We also feel we just wouldn't want to stay if one of us was very ill or had died. We certainly don't see ourselves in a retirement home here, despite there being very good ones hereabouts (neither do our two french elderly neighbours, so not just us!) and yet, from figures recently released, the UK is top of the league when it comes to paliative care in illness, end of life situations, with France trailing a good way behind...food for thought?

It seems rather snobbish, dare I say, to take the stance of some when it comes to what their fellow brits are doing, and the comment re: Spain.....perleese!


(David Rosemont) #18

Our village pop 800 ish in fact has the alarmingly high number of about 140 houses owned by Brits and one Irish family. Then you add a few Parisiens. Then you add a few from other departments deciding to retire here. The population has been aging and the birth rate falling. However we do still have 60 children in the village school including five British. Of the British houses about half are lived in permanently. The new arrivals have no representation in the council. If the Brits had not arrived then many of the older houses would have fallen into disrepair and probably fallen down. Finding work is not easy unless you have French language and some sort of diploma- you even need one for domestic cleaning. My wife drives 40k there and 40k back every day, half of it at about 4 am. All ambitious young other than farmers and tradesmen go and seek work elsewhere but remain very tied to their terroir and probably retire to it. The population was 3000 before the Great War and has declined very steadily indeed. Now, thanks to the expats, it's about stable.


(Danuta Karpinska) #19

We have a beautiful place in the very rural Gers countryside which we run as a residential yoga centre, many many people have found it a most peaceful and supportive place to be. We love it, but after 9+ years we are going back to England, yes, I miss the grandchildren, even tho they do visit, but in my heart I just don't feel I ''belong'' here, my roots aren't here,I'm just homesick.Happily my partner feels the same, he's done with renovating and is pining for the sea, sea-fishing and familiar culture. Our lovely place is for sale. www.radhacaudet.com


(Diana Pinnell) #20

700 French/Italian/etc in our village plus us 2 English. Last year we researched the men commemorated on the War Memorial - their graves were mostly on our route to the UK so we stopped off to take photos and pay our respects and found nearly all of them. This ballooned into a village project featuring all the soldiers, grandfathers and great-uncles of our friends and neighbours, and we held an expo last 11-11 and asked whether we could put a poppy wreath on the memorial as grandchildren of allied soldiers who had fought alongside the French. Tears were shed and neighbours appreciated our involvement. Bluets are hard to find here, but some were dug out mainly because we always wear our poppies and this is noticed.

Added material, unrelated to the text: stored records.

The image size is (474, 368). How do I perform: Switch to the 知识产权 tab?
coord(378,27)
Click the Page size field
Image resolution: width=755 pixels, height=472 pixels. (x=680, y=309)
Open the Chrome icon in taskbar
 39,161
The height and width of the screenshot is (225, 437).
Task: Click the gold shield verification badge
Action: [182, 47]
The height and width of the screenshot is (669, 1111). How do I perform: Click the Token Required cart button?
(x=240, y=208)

We prepared a folder of information about the soldiers Mort pour la France and gave it to the village school. It will be loaned to the two children selected each year to read the list of names at the ceremony so that they appreciate the stories behind the names. Our veterans of the Algerian campaign etc. participate, the mayor reads the official address, the pompiers form a guard of honour and the school children sing the national anthem and usually another song as well. Quite a crowd of all ages watch it all and then wander to the local bar for wine and snacks.

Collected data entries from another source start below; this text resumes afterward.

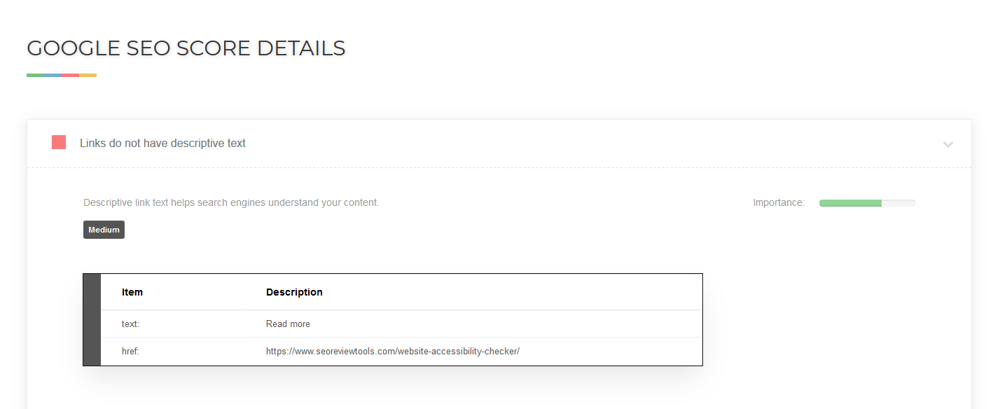1000x409 pixels.
Task: Select the Description column header
Action: pyautogui.click(x=294, y=292)
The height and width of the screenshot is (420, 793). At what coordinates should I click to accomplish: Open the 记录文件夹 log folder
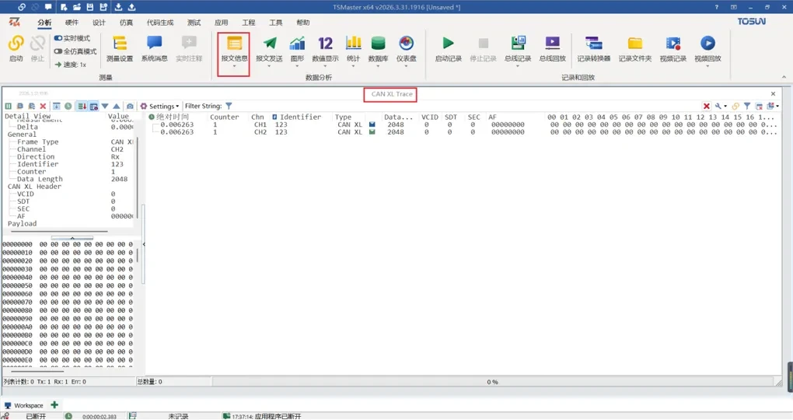pos(634,47)
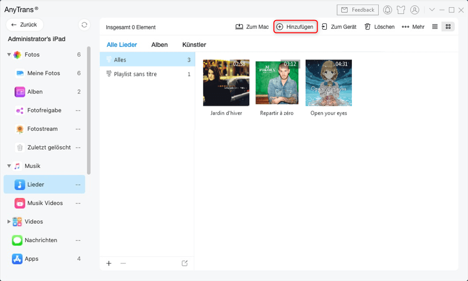Expand the Videos tree section
Viewport: 468px width, 281px height.
click(x=9, y=222)

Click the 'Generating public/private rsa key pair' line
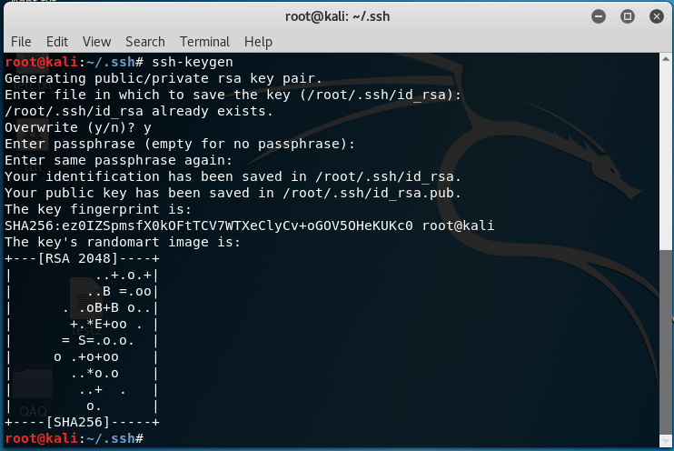pos(164,78)

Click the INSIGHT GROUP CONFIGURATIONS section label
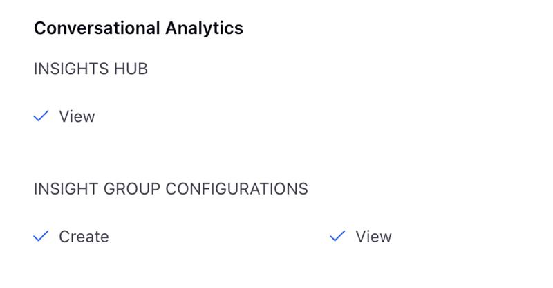(x=171, y=189)
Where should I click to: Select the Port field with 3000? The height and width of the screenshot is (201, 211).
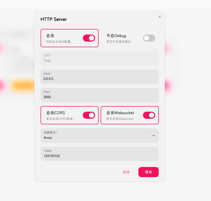pos(100,95)
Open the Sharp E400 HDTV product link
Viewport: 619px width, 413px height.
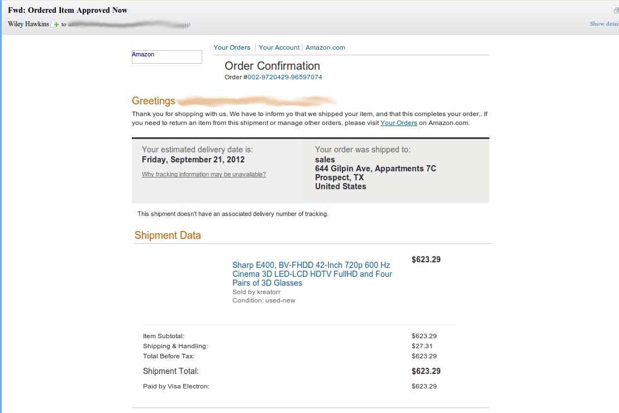[312, 274]
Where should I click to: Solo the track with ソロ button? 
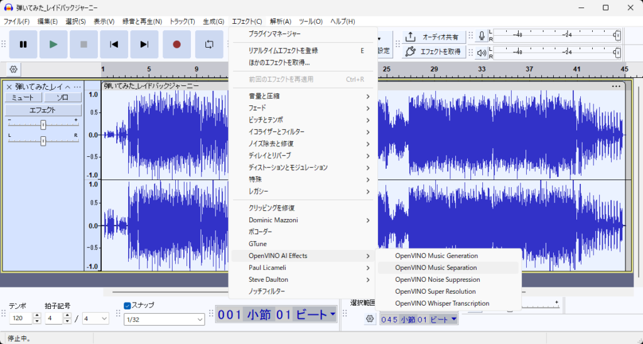(62, 98)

The May ceremony includes a procession down the hill from the Church, pausing for relevant text to be read at the memorial where locals suspected of involvement with the Resistance were executed during the WW2 occupation. I think the involvement of all generations will ensure that none of this is forgotten: it is part of the history of our village and contributed to how the village and its society has turned out.

During July 2016 we will break our UK journey to visit the Somme, particularly the Crater of Lochnagar and the area of La Boiselle, where my grandfather went over the top, while most of his childhood friends fell dead around him. He spent the rest of his life wondering why he survived. For now, we will remember them.